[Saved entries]
########################################

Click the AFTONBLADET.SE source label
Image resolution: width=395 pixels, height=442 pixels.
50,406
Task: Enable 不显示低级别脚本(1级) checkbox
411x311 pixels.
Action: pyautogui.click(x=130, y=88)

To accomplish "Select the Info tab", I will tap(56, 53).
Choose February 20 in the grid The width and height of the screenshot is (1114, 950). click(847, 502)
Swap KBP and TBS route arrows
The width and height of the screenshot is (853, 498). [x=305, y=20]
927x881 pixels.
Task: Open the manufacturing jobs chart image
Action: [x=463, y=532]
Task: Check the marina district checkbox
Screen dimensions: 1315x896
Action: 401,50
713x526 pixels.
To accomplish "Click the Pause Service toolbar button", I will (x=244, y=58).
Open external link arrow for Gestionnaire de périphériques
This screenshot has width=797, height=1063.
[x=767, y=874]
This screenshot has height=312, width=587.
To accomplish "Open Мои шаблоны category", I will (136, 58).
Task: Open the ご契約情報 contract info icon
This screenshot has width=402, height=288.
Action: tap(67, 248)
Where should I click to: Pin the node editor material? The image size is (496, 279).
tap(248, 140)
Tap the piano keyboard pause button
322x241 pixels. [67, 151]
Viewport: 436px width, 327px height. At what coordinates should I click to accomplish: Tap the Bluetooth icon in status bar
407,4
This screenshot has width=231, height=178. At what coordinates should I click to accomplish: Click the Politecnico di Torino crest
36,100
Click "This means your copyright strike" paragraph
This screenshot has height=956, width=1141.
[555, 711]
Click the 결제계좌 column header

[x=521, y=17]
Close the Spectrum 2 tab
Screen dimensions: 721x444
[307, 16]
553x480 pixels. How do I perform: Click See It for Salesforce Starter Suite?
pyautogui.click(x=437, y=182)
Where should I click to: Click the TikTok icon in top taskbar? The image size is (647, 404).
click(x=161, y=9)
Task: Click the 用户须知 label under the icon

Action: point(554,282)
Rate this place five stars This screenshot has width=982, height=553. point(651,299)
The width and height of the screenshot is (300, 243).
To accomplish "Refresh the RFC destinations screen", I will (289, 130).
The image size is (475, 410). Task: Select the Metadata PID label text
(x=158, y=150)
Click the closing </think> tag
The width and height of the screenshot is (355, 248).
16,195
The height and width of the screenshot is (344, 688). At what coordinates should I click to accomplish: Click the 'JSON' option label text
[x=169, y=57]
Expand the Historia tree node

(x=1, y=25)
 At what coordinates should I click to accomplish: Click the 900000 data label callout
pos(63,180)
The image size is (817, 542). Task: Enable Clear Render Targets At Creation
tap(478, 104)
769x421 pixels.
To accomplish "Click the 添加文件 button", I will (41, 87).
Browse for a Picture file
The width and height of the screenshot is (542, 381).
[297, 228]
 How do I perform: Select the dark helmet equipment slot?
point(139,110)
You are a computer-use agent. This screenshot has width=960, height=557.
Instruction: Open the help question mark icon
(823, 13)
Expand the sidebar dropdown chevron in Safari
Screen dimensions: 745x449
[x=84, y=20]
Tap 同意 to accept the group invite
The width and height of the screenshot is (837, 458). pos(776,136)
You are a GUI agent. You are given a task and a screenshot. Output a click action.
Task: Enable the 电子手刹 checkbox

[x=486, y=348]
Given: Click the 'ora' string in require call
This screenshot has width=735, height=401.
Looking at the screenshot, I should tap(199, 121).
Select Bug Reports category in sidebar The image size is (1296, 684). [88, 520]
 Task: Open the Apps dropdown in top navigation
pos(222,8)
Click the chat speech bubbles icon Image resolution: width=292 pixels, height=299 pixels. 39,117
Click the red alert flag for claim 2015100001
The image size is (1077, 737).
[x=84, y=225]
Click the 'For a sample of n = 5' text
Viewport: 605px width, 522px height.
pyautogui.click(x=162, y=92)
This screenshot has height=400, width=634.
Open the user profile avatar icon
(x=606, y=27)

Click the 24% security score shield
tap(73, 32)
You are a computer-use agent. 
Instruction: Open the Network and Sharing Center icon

########################################

Problem description.
Report every line of the entries that carries the word "sidebar".

Response area.
Expand the sidebar dropdown chevron in Safari
Select Bug Reports category in sidebar The image size is (1296, 684). [88, 520]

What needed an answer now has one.